◆ Brief
From the listing below, pick out each line with the word "agent".

◆ Material provided
»»

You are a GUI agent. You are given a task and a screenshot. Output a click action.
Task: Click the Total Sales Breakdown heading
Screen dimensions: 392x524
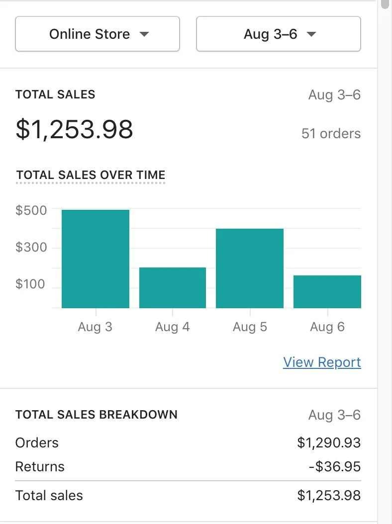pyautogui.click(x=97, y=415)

««
»»

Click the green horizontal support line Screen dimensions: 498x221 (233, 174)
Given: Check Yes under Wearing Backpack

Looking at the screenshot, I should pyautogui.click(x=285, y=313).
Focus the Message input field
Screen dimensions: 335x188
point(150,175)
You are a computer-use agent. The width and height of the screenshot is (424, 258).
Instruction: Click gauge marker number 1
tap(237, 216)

««

◆ Solution
You are a GUI agent. You are given a task and a screenshot. Output a click action.
You are a computer-use agent. The width and height of the screenshot is (424, 258).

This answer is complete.